The slide in crude output by Asia's biggest producer started in 2016 as the price crash forced state producers led by PetroChina Co and Sinopec, officially known as China Petroleum & Chemical Corp, to shut money-losing oil wells and cut spending. A recovery isn't expected this year, despite higher capital expenditures.

"We believe a combination of the recent slowdown in investment in new oil plays, maturing onshore reserves and continuing investment shift toward natural gas will drag on domestic oil output," Peter Lee, an analyst BMI Research, said before the data were released.

Crude production last year missed a target of about 200 million tons set by the National Energy Administration in February. Gas also missed the goal of 170 billion cubic metres, though its share of total output rose to almost 41 per cent, from 38 per cent in 2016, Bloomberg calculations show.

Analysts at BMI forecast crude output to fall a further 4 per cent this year, while Wood Mackenzie sees the pace of declines slowing to 2.5 per cent. They estimate gas will rise 5 per cent and as much as 8 per cent, respectively.

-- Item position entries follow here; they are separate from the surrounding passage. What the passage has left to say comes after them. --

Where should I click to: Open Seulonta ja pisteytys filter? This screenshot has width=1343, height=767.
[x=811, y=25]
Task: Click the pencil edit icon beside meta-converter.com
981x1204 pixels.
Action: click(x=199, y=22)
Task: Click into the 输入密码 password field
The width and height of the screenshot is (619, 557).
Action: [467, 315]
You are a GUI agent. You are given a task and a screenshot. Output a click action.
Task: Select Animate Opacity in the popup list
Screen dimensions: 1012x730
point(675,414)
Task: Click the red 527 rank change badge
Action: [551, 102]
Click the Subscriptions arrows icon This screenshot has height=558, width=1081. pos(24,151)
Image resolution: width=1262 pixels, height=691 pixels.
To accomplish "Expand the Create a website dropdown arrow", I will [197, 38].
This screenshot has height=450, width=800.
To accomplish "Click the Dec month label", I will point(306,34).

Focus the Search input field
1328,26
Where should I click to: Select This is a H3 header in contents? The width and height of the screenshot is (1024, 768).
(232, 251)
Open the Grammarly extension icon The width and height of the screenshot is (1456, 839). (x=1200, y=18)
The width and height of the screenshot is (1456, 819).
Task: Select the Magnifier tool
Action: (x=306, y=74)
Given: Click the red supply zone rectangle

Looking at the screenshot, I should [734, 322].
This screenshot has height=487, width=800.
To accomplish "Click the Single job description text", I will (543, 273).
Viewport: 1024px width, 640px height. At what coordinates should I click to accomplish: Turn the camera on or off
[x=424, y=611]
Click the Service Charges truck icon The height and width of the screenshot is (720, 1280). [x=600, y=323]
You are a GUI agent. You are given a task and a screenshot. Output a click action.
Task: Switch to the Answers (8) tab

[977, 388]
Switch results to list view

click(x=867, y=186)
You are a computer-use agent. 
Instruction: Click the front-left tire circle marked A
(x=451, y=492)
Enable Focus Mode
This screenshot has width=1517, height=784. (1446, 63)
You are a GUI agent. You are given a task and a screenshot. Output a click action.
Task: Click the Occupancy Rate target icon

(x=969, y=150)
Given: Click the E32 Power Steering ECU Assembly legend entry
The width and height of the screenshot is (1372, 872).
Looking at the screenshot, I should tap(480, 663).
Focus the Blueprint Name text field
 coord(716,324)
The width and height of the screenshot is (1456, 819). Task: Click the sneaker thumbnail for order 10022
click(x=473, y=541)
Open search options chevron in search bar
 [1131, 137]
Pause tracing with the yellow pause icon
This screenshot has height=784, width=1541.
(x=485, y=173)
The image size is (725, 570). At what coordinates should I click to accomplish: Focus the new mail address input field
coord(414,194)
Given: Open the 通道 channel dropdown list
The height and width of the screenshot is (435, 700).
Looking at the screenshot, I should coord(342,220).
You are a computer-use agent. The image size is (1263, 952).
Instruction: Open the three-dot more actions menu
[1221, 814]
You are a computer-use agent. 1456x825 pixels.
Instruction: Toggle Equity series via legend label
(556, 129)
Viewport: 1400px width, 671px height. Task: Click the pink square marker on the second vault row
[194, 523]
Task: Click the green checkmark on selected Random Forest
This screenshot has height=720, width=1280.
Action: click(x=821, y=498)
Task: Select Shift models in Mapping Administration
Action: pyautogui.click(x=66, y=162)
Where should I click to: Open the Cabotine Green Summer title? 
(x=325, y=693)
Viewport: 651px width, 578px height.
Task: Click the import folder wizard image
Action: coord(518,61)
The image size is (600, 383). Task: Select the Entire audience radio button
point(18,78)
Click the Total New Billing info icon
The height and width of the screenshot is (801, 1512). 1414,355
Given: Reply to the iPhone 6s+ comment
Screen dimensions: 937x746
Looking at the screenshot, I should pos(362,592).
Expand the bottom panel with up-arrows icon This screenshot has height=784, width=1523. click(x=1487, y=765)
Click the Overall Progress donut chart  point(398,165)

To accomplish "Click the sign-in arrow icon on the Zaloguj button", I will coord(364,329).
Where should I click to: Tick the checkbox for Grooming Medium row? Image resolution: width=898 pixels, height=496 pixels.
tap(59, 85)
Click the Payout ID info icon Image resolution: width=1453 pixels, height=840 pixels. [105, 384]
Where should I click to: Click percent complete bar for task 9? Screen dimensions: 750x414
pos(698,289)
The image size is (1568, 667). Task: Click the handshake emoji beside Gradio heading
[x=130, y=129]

Almost 4 million households across 28 cities in northern China last year were asked to switch to gas, boosting demand and imports of the fuel. China's natural gas demand may advance 10 per cent this year as the government continues to replace coal boilers, the research arm of China National Petroleum Corp. said in its annual market report this week. The CNPC unit sees crude production expanding 0.2 per cent this year, while gas grows 8.8 per cent.

China's oil refining last year rose 5 per cent to a record near 568 million tons, Thursday's data showed, after new units started at China National Offshore Oil Corp's Huizhou facility and PetroChina's Yunnan plant. More capacity is scheduled to be added, including a 400,000 barrel-a-day refinery in Dalian by Hengli Group in October, according to ICIS China.

"Oil processing in 2018 will likely hit another record as some petrochemical giants expand into refining to secure feedstock supplies," said Jean Zou, an analyst with ICIS China. "Independent refiners may further raise their runs with higher crude import quotas."

Thursday's data also showed: Crude output last month totalled 15.98 million tons, down 4.4 per cent from last year. That's about 3.78 barrels a day.

December gas output rose 2.9 per cent year-on-year to a record 13.6 billion cubic metres.

Refining in December rose 3.3 per cent from last year to 49.11 million tons. That's equivalent to 11.61 million barrels a day.